● What you need to do
From the data that follows, report the number of lines including "computer", and only that number.
▽
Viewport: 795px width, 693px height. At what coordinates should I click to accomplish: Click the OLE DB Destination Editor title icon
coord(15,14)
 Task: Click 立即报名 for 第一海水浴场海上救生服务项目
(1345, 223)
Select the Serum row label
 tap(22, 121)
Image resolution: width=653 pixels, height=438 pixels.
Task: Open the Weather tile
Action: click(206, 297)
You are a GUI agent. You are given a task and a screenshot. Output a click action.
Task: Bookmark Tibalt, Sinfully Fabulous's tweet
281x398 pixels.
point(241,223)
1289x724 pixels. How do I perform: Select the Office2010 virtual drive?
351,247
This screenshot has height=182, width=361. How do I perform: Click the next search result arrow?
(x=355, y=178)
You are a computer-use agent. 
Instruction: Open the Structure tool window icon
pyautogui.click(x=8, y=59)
△
▽
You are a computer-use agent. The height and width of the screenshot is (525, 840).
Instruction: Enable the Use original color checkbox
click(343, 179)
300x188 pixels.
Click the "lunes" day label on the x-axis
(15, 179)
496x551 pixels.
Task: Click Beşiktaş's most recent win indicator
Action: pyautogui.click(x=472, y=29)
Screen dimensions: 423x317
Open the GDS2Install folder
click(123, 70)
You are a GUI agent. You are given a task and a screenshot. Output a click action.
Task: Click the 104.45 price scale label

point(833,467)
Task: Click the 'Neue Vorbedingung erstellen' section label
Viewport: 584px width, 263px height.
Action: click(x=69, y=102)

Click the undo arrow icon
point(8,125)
△
● Answer box
2